In Boston, Dvořák's opinions were politically incorrect because the blacks were "not inherently musical" according to many powerful figures over there. For example, a very influential Harvard professor argued that blacks and whites were different species. Dvořák was labeled a "negrophile". Also, critics in Boston newspapers routinely and "scientifically" described Dvořák's and Tchaikovsky's music as "primitive" and "barbarian". In New York, however, the people who thought that the blacks were "inherently musical" were stronger and created a much better environment for Dvořák.

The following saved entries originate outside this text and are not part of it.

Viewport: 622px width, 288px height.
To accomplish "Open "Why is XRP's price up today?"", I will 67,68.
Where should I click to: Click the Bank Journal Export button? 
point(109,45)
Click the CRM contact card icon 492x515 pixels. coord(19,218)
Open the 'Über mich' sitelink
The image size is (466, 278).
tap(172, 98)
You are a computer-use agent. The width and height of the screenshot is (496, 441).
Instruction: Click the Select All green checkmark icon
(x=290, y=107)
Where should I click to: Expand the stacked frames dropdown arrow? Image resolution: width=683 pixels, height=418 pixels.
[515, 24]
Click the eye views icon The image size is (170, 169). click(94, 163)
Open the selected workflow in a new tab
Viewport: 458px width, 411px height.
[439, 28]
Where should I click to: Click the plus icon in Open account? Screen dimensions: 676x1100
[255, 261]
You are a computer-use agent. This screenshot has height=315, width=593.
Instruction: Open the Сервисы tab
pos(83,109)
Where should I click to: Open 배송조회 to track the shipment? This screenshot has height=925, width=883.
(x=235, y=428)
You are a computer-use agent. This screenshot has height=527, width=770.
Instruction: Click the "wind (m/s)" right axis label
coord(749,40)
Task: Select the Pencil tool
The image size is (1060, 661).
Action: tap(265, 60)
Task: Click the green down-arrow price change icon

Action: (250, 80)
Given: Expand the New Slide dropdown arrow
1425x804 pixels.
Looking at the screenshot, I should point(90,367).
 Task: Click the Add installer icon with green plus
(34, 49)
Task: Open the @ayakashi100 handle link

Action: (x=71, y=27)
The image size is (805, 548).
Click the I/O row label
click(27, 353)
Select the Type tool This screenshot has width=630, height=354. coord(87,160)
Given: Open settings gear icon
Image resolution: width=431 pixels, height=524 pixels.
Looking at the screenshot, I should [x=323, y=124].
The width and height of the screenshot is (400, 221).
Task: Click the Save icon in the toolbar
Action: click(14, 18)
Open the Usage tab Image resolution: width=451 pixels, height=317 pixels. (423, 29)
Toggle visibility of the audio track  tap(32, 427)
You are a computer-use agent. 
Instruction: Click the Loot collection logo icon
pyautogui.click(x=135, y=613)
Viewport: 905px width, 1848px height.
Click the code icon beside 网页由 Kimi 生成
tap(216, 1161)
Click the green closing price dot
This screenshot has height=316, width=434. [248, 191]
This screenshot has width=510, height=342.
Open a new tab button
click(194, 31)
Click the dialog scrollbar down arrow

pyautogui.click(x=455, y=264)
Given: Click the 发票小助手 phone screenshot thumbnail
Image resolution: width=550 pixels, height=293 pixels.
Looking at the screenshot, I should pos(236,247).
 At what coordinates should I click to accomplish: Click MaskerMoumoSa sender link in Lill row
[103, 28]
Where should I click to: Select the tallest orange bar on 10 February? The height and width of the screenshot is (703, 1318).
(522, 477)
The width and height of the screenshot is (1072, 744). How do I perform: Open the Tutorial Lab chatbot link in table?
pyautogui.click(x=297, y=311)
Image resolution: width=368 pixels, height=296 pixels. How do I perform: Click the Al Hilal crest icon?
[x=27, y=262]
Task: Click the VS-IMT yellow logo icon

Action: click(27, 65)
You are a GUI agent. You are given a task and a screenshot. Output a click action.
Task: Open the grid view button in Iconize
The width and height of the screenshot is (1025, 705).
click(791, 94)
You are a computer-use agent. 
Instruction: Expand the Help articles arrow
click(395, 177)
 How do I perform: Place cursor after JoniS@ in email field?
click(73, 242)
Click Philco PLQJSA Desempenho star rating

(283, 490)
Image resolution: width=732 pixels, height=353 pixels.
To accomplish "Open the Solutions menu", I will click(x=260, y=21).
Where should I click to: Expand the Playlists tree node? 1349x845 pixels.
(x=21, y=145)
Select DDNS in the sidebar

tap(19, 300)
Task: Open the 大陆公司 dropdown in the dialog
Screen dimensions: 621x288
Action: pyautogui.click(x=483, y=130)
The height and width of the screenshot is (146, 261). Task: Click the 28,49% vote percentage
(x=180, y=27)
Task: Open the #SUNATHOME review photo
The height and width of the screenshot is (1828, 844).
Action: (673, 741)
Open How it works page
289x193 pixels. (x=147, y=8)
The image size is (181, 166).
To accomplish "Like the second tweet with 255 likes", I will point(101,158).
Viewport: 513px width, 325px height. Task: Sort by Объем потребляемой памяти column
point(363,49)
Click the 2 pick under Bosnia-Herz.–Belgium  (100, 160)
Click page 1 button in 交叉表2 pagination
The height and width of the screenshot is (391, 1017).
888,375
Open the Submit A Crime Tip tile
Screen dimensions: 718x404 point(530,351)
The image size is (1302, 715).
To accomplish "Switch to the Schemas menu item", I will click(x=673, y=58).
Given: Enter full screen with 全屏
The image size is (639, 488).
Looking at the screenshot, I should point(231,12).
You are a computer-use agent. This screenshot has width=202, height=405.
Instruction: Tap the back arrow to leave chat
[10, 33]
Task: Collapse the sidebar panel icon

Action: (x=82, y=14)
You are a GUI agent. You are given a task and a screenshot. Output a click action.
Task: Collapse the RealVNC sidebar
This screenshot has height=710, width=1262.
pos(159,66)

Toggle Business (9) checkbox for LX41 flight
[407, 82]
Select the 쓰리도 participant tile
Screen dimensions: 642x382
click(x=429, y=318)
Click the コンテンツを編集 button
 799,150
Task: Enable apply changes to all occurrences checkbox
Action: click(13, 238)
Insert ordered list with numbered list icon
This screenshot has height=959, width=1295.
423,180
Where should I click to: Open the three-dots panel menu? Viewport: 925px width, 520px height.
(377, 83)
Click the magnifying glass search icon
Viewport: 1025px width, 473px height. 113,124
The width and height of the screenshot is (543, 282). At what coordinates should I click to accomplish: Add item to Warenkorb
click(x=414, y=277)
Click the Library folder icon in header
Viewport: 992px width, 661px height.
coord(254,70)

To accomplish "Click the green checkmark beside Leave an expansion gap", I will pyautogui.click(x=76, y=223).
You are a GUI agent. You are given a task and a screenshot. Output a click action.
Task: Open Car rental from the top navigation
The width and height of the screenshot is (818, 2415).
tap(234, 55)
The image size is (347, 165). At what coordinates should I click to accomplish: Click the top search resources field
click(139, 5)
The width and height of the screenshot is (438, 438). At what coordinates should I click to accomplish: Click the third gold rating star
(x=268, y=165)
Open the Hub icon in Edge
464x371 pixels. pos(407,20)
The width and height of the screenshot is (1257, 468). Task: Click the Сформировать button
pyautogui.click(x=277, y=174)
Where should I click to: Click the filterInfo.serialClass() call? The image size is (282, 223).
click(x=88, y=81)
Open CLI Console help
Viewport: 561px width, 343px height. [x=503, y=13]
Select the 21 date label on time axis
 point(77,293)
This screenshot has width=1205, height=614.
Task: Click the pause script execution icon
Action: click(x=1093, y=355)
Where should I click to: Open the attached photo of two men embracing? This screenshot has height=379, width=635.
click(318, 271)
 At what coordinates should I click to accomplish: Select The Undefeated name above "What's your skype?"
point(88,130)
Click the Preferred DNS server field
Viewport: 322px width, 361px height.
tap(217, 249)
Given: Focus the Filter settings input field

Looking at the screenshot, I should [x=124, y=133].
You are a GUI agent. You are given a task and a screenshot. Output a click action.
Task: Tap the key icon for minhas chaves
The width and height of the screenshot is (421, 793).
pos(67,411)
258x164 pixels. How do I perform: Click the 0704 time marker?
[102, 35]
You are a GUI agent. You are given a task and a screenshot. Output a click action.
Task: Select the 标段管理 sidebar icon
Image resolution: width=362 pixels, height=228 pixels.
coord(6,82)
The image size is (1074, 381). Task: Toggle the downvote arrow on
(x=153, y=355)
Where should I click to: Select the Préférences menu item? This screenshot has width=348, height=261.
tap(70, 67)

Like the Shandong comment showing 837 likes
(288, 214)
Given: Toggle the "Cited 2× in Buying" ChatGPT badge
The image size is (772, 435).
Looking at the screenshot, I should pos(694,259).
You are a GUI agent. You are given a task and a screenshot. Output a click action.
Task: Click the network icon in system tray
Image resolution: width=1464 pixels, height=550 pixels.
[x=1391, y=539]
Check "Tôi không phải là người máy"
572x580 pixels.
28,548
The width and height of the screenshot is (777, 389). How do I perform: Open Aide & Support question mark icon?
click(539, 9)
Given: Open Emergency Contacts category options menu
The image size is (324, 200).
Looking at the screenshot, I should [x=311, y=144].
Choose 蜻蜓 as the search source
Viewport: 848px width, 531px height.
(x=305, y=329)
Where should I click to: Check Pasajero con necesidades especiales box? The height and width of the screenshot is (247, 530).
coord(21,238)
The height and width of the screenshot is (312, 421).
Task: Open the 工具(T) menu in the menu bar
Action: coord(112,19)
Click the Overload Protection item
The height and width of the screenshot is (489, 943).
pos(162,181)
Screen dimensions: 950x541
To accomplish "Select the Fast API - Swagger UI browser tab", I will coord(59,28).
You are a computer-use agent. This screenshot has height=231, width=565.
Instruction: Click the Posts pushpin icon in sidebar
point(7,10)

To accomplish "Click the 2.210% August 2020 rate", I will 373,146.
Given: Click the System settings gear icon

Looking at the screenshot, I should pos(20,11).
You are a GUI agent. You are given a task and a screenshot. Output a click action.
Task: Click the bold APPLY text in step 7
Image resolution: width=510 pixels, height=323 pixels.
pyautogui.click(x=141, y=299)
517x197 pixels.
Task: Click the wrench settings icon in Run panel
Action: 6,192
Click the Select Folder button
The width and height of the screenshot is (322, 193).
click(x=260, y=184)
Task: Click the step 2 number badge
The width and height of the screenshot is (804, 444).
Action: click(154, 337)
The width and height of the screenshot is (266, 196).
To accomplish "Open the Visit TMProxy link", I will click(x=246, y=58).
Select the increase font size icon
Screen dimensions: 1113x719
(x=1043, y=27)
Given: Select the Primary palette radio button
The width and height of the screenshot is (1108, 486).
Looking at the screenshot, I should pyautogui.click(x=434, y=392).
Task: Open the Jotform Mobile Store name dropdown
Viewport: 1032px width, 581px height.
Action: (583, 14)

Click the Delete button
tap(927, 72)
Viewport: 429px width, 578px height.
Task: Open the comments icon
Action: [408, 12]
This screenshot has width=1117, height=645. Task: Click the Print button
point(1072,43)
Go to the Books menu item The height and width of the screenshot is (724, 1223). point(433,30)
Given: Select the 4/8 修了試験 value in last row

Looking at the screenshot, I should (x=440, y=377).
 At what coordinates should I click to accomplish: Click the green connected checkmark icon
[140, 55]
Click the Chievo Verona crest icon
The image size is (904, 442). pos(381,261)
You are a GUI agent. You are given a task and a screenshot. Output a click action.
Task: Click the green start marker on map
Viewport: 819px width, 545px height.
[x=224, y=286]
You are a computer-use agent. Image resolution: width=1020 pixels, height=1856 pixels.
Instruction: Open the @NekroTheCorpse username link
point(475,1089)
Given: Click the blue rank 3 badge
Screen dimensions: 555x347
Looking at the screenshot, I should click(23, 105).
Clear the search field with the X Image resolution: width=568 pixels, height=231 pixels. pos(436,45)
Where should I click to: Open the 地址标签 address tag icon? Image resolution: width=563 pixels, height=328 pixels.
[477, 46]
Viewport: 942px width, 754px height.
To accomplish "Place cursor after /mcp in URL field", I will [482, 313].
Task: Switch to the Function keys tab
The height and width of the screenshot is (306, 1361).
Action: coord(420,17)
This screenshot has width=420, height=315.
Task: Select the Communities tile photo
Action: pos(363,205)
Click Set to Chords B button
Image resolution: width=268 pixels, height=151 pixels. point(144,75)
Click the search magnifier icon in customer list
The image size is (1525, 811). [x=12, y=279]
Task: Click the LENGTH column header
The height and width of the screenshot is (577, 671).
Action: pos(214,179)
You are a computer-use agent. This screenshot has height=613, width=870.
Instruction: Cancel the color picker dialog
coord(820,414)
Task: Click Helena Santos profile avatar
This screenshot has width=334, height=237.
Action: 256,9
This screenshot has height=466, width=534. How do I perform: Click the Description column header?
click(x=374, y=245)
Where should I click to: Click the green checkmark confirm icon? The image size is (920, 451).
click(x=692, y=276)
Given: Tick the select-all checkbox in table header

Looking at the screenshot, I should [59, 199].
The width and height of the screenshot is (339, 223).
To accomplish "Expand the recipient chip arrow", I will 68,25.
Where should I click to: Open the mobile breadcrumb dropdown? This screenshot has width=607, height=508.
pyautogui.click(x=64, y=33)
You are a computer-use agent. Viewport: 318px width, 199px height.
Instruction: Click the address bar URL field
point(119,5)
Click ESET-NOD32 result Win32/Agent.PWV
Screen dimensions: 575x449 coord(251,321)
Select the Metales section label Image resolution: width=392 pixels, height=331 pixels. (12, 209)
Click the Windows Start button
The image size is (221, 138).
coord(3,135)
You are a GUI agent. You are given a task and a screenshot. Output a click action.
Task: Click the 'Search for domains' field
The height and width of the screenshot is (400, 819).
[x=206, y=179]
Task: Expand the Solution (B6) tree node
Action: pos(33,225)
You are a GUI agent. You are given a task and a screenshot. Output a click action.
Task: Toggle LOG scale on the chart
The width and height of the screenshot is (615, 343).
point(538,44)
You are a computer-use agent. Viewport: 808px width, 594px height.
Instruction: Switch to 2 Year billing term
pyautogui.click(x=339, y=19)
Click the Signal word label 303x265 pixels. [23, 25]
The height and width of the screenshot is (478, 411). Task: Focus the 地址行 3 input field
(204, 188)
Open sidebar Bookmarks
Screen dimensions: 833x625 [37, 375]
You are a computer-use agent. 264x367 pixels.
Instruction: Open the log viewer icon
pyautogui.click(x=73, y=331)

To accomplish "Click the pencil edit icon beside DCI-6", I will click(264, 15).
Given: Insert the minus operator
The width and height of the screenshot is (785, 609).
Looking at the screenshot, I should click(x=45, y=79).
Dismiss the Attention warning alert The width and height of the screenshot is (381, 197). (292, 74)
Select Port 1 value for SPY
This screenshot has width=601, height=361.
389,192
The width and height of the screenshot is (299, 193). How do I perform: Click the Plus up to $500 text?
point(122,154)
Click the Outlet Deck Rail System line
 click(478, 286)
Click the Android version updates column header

The New World Symphony back in Vienna
One can see that Antonín Dvořák always cared primarily about music and the pure excitement from it but the environment full of snobs and political preconceptions influenced him anyway.
The 21st century
In some sense, I feel that during the decade in the U.S., I encountered less American culture - including jazz - than what we are normally exposed to in Central Europe. For example, a party on Thursday was in the style of Chicago of the 1930s, gangsters blackmailing bankers, shooting, prohibition, jazz, Chicago the musical (e.g. the Czech version of All That Jazz that I've only known since they preloaded it on an MP3 player I bought), roulettes, and shooting contests. I don't remember things like that from America. The closest thing of this kind I remember was a jazz evening with Natalia Saulina and Chris Beasley. ;-)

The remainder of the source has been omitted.